■ TASKS TO PERFORM ■
1. Reproduce the stretch of the passage on the furlough scheme penalty regime from "A furloughed employee" through "enquiry from HMRC.".
2. In the passage on the furlough scheme penalty regime, what penalty range applies when HMRC prompt the disclosure?

■ GIVEN PASSAGE ■

——————————

The Government has announced its proposed penalty regime in relation to fraudulent claims under the Coronavirus Job Retention Scheme (“CJRS”). The regime is expected to be given Royal Assent by the end of July.
A furloughed employee under the scheme is an employee who “has been instructed by the employer to cease all work in relation to their employment” and abuse of this is likely to be at the centre of any potential enquiry from HMRC.
There are already press reports that certain surveys suggest up to one third of employees have been asked to work while on furlough, and suggestions that HMRC have received over 1,900 claims to their online fraud reporting service from employees.
A further angle of attack will be in respect of Directors. Directors must continue to meet their statutory duties to file returns with HMRC and Companies House and the rules specifically allows Directors to provide information relating to the administration of their company while on furlough. However, a director must not create income for their own business or company.
Under the proposed penalty regime HMRC will have the power to apply penalties where an employer has deliberately made an incorrect claim or has failed to pay the grant claimed to its employees. The grant will need to be repaid along with a penalty of between 30% and 100% of the clawed back grant where a voluntary disclosure is made and between 50% and 100% where HMRC prompt the disclosure.
The penalties will only be applied if the employer fails to tell HMRC of the error by the later of 30 days of making any claim and 30 days of the law being passed.

——————————

■ RECORDED DATA ■
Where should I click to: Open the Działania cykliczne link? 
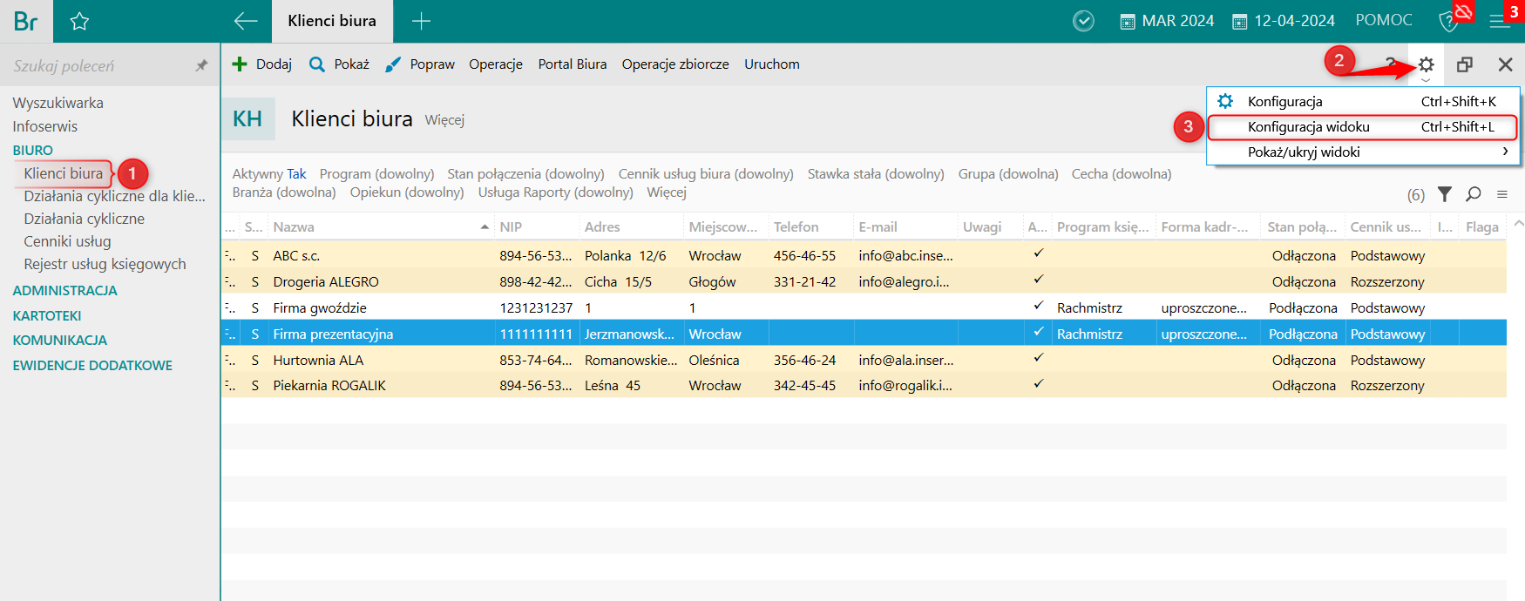[x=84, y=219]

——————————

■ ANSWERS BY TASK ■
1.
A furloughed employee under the scheme is an employee who “has been instructed by the employer to cease all work in relation to their employment” and abuse of this is likely to be at the centre of any potential enquiry from HMRC.

2. Between 50% and 100% of the clawed back grant.